La France est présente en Algérie (1830), en Tunisie (1882) et au Maroc (1912). Le protectorat sur le Maroc doit faire face à une insurrection menée par Abd el-Krim. La pacification (rallier les tribus insoumises), confiée d'abord au maréchal Lyautey, s'achève en 1924 Le lieutenant de Hauteclocque choisit une affectation au Maroc (8e régiment de spahis algériens) à Taza en 1926. En septembre 1927, il rejoint l'école des officiers marocains de Dar el-Beïda, créée en 1918 par Lyautey pour former les cadres des troupes. Professeur d'instruction générale et instructeur de cavalerie, il emploie ses loisirs à étudier la religion musulmane auprès de ses élèves et à perfectionner sa pratique des langues arabe et berbère. Il reçoit ses élèves dans sa propriété de Tailly. Dar el Beïda a été, pour lui, un lieu riche d'échanges culturels.

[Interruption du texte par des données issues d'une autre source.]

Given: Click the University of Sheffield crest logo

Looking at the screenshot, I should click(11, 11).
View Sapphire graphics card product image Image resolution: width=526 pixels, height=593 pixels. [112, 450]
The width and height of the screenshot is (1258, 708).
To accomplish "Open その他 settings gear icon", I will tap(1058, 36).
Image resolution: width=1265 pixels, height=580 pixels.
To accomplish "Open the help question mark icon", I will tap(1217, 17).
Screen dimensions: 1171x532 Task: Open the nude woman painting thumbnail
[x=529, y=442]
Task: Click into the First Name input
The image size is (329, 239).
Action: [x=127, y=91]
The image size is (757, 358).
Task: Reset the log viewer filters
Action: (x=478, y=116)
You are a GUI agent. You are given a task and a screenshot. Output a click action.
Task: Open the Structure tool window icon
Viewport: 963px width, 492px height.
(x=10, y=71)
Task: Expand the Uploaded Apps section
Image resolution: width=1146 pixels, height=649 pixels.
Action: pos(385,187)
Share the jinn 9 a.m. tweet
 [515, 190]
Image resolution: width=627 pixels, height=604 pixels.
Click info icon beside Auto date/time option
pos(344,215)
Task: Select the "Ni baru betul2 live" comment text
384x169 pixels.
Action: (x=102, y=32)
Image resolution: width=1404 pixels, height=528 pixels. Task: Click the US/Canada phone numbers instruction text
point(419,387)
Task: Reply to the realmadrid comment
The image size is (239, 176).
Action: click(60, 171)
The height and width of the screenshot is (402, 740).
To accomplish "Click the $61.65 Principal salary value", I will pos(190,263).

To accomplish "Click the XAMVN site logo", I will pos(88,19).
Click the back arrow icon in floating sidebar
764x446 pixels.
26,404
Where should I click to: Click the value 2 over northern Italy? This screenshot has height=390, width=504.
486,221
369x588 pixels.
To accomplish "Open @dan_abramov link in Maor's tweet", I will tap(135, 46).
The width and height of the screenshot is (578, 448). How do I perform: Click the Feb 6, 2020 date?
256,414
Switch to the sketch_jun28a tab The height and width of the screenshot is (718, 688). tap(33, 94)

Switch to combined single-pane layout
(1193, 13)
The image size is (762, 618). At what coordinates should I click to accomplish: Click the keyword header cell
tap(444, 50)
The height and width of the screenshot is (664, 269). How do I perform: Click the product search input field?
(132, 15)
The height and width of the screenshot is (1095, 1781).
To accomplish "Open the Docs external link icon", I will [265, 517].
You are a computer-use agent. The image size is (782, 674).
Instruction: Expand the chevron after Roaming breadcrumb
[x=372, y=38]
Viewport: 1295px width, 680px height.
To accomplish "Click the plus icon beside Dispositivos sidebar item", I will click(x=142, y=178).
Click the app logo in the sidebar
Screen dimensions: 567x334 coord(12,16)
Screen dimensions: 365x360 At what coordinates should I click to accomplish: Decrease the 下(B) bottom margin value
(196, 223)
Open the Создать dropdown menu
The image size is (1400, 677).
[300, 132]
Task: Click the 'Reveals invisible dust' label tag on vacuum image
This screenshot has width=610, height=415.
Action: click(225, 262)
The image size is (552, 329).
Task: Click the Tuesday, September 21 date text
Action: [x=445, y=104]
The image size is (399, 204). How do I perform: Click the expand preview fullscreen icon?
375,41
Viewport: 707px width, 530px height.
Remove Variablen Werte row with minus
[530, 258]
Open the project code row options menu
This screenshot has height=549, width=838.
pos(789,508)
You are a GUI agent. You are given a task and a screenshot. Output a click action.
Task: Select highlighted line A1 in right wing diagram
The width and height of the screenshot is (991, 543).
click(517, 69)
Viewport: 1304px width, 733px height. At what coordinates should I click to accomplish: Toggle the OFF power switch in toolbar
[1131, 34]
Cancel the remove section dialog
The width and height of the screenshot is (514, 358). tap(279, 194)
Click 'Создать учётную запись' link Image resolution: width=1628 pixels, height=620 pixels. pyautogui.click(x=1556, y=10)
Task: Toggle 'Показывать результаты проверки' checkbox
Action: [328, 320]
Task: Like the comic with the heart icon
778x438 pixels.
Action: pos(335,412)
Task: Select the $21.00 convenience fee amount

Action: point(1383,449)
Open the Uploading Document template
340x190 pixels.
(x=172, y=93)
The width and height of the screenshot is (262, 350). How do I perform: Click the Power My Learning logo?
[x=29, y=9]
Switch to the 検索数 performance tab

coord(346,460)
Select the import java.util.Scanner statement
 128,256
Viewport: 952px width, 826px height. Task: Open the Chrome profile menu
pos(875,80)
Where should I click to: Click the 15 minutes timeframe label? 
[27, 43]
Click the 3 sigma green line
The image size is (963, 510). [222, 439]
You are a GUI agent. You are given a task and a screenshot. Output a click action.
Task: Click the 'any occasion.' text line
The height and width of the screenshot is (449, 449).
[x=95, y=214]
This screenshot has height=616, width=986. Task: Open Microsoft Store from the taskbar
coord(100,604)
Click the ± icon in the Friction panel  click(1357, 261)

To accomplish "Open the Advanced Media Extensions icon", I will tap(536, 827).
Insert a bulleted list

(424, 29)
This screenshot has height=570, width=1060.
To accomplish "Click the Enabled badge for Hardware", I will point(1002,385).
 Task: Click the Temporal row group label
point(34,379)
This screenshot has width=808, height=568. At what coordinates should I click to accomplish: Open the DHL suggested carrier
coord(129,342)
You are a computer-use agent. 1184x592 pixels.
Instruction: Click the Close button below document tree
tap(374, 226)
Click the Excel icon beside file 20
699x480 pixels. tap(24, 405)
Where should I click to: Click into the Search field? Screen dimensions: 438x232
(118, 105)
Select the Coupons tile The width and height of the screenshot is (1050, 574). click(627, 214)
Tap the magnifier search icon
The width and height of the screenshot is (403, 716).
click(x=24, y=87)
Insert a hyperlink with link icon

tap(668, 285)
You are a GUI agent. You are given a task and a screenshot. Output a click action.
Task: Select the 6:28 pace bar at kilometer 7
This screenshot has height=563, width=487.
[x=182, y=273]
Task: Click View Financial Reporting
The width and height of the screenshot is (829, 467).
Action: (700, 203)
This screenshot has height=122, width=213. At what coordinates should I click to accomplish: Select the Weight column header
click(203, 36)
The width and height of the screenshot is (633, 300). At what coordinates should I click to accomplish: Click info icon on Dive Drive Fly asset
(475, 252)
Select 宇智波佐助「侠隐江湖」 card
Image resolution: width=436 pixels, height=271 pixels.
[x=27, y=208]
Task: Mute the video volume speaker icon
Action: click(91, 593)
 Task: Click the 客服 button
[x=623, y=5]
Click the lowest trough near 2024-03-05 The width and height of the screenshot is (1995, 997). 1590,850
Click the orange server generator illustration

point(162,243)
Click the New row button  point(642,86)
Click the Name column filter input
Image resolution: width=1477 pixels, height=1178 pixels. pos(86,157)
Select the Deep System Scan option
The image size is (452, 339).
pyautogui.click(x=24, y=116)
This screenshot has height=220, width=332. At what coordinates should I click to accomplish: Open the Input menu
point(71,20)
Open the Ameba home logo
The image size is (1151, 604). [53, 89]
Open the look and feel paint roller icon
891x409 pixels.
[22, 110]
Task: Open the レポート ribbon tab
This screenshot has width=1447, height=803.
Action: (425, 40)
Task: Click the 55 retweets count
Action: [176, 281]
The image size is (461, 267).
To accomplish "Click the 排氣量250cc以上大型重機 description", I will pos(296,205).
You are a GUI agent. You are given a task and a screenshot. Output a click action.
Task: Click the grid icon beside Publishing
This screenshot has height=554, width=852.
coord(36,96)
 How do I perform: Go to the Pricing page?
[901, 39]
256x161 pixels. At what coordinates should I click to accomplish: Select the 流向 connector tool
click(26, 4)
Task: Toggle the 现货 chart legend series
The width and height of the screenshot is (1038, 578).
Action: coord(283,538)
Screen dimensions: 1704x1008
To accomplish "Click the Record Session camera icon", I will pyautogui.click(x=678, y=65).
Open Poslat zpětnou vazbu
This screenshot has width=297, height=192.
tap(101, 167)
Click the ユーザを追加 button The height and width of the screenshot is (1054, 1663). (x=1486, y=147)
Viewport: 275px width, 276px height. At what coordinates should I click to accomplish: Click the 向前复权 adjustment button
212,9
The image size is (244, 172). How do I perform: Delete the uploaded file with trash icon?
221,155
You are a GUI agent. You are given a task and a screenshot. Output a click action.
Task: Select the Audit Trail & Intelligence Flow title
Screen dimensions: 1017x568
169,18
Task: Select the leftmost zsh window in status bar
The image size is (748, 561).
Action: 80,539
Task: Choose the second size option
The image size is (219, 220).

Il est séduit par le Maroc traditionnel. En 1929, impatient d'opérer en zone insoumise, il rejoint M'zizel, comme commandant du 38e goum. Il est cité à l'ordre de l'armée pour son courage lors du combat de Taguendoust le 13 juillet 1930. Peu après, il est nommé instructeur à Saint-Cyr. En 1933, profitant des vacances, il embarque, à ses frais, sur un Latécoère assurant la liaison Toulouse-Rabat. Court-circuitant le commandant supérieur des troupes du Maroc, il obtient le poste d'adjoint au commandant d'un goum pour l'attaque du Kerdouss à laquelle il participe pendant un mois et se distingue le 11 août au combat d'Aghbadlou. Philippe de Hauteclocque obtient une palme supplémentaire à la croix de guerre des théâtres d'opérations extérieurs. Cet épisode atypique dans la vie d'un lieutenant de l'époque, révèle un meneur d'hommes qui n'hésite pas à monter en première ligne avec ses soldats.